本文只是自己学习记录,Debug代码流程详解,有兴趣的可以看一下。

Transformebenwenr是全新的特征提取模块。而视觉中的注意力机制是关注重要的像素点。VIT结构图如下图所示。

NLP中是将文字转化为序列,分别进行自注意力机制多头注意力机制,而视觉任务也可以将图像转换为序列。图中先将图像平均分成9份,每一份都是单独的个体。每个小图像都要与其他的算关系。比NLP多了一步展开成序列。文本的第一步是:词向量。图像的第一步:图特征向量提取。

先将图像分成多个区域,再将每个区域通过卷积核提取特征向量。一个卷积对应一个特征,每个位置通过n个卷积核得到n维向量。得到特征向量后堆叠注意力机制,再进行聚合特征,最后进行分类等下游特征。

下面进行debug代码

main入口函数

def main():
    parser = argparse.ArgumentParser()
    # Required parameters
    parser.add_argument("--name", required=True,
                        help="Name of this run. Used for monitoring.")
    parser.add_argument("--dataset", choices=["cifar10", "cifar100"], default="cifar10",
                        help="Which downstream task.")
    parser.add_argument("--model_type", choices=["ViT-B_16", "ViT-B_32", "ViT-L_16",
                                                 "ViT-L_32", "ViT-H_14", "R50-ViT-B_16"],
                        default="ViT-B_16",
                        help="Which variant to use.")
    parser.add_argument("--pretrained_dir", type=str, default="checkpoint/ViT-B_16.npz",
                        help="Where to search for pretrained ViT models.")
    parser.add_argument("--output_dir", default="output", type=str,
                        help="The output directory where checkpoints will be written.")

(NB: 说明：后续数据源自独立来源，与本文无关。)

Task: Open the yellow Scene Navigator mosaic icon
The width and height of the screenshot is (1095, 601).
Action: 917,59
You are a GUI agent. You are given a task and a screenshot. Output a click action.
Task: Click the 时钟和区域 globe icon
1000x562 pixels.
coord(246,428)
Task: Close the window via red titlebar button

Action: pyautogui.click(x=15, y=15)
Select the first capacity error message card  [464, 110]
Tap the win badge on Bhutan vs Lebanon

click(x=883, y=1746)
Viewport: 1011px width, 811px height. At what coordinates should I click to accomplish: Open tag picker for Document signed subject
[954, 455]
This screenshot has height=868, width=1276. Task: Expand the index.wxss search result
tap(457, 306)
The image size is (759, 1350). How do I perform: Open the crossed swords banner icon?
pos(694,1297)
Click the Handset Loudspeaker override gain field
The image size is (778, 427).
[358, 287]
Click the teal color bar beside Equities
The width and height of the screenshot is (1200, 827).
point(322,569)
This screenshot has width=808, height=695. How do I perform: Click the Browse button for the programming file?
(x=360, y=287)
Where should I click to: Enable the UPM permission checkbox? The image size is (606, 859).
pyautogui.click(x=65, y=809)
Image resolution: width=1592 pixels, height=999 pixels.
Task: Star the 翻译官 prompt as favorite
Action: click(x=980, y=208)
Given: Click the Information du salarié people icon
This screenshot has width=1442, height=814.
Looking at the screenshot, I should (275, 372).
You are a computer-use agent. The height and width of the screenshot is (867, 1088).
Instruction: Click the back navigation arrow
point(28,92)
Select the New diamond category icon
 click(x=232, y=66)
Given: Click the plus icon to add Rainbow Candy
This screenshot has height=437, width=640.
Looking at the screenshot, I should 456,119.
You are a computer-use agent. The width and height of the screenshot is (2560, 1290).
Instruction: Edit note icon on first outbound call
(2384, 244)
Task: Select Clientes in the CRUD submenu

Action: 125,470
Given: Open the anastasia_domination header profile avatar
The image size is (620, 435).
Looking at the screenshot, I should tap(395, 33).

    parser.add_argument("--img_size", default=224, type=int,
                        help="Resolution size")
    parser.add_argument("--train_batch_size", default=16, type=int,
                        help="Total batch size for training.")
    parser.add_argument("--eval_batch_size", default=64, type=int,
                        help="Total batch size for eval.")
    parser.add_argument("--eval_every", default=100, type=int,
                        help="Run prediction on validation set every so many steps."
                             "Will always run one evaluation at the end of training.")

    parser.add_argument("--learning_rate", default=3e-2, type=float,
                        help="The initial learning rate for SGD.")
    parser.add_argument("--weight_decay", default=0, type=float,
                        help="Weight deay if we apply some.")
    parser.add_argument("--num_steps", default=10000, type=int,
                        help="Total number of training epochs to perform.")
    parser.add_argument("--decay_type", choices=["cosine", "linear"], default="cosine",
                        help="How to decay the learning rate.")
    parser.add_argument("--warmup_steps", default=500, type=int,
                        help="Step of training to perform learning rate warmup for.")
    parser.add_argument("--max_grad_norm", default=1.0, type=float,
                        help="Max gradient norm.")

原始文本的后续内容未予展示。